Percle was never arrested or charged with anything. Percle took Moruzzi, BRPD, and the East Baton Rouge City-Parish to federal court. The jury found Moruzzi liable of using excessive force during that raid and ordered the city-parish to pay Percle $25,000. The attorney's fees and court costs, footed by the taxpayers, reached over $75,000.
"I personally feel like I had my day in court and I won the case," Percle said.
This was not the first time Cpl. Moruzzi was accused of using excessive force. In 2008, he was reportedly off duty at a bar in downtown Baton Rouge when he got drunk, tore down a sign, and repeatedly punched the bar owner. The police chief at the time, Jeff LeDuff, fired him. But the civil service board overturned that action and instead gave Moruzzi a 90-day suspension.
Fast forward two years. Moruzzi is now one of five members of the same board that gave him his job back.

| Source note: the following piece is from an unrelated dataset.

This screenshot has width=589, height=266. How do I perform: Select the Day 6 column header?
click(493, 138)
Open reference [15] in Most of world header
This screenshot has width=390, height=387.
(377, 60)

"I mean, this reminds me of the same Robert Moruzzi we saw at the trial smacking gum, making faces, 'Like this is all a game, I can do whatever.' I really don't understand how this is able to happen," Percle said.
Moruzzi's election to the board was not a move by the police chief. He was elected twice, once in June of 2015 and again in 2017 by his peers. The Office of State Examiner, which advises civil service boards, recommends to local police chiefs that board elections should be conducted much like political elections. Civil service board election results obtained by the 9News Investigators show Moruzzi did win the majority of the votes both times. Regardless, Percle's former trial attorney, Kearney Loughlin, says Moruzzi has no business in that role.

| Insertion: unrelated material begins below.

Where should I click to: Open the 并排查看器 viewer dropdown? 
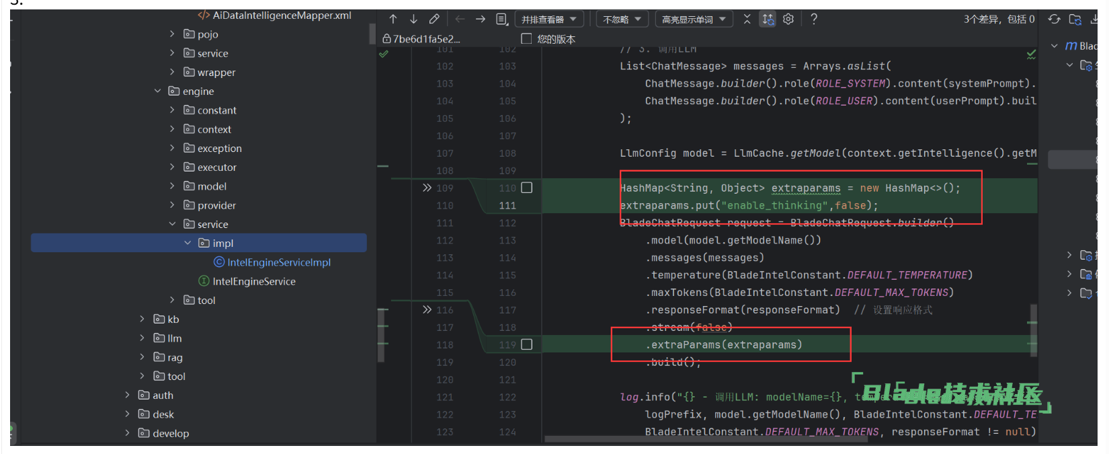coord(548,20)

"That person should not be evaluating the conduct of other officers. My concern is that nothing's changed, that complaints are not going to be taken seriously, that complaints are just going to be swept under the rug," Loughlin said.
The 9News Investigators went to a recent civil service meeting to talk to Cpl. Moruzzi about his position on the board.
WAFB 9News reporter, Cheryl Mercedes, asked him, "Why do you feel you qualify to be a part of a board that decides whether or not an officers who uses excessive force should keep his job?"
"Because my peers and the department elected me to do so," Moruzzi said.
Moruzzi added just because a jury found him guilty of excessive force does not mean they were right. He instead blames his victim.
Mercedes asked Moruzzi, "What would you like to say to the community who has to foot the bill for that [judgment]?"
"Absolutely an injustice. I blame Brett Percle for that," Moruzzi said.
"It's unfathomable that in this state that could happen. There needs to be some type of review," Percle said.
The 9News Investigators checked Cpl. Moruzzi's personnel file. Since the trial, he has been awarded a Medal of Merit for helping his fellow officers who were responding to an active shooter situation. He was also recognized by the Zachary Police Department for stopping to help officers and render aid to civilians during a traffic fatality.
But Loughlin and Percle are not convinced Moruzzi has changed. They say it calls into question the culture of the police department and those who lead it.
"If he is the standard, the leader, the person to be making these decisions, what does this say about the rest of the Baton Rouge Police community? It's bound to repeat itself. He's bound to do this again," Percle said.
The 9News Investigators asked the recently appointed BRPD Chief Murphy Paul for an interview about this story. He declined. The State Examiner says if someone wanted to challenge Moruzzi's election to the board, they would likely have to take it to court.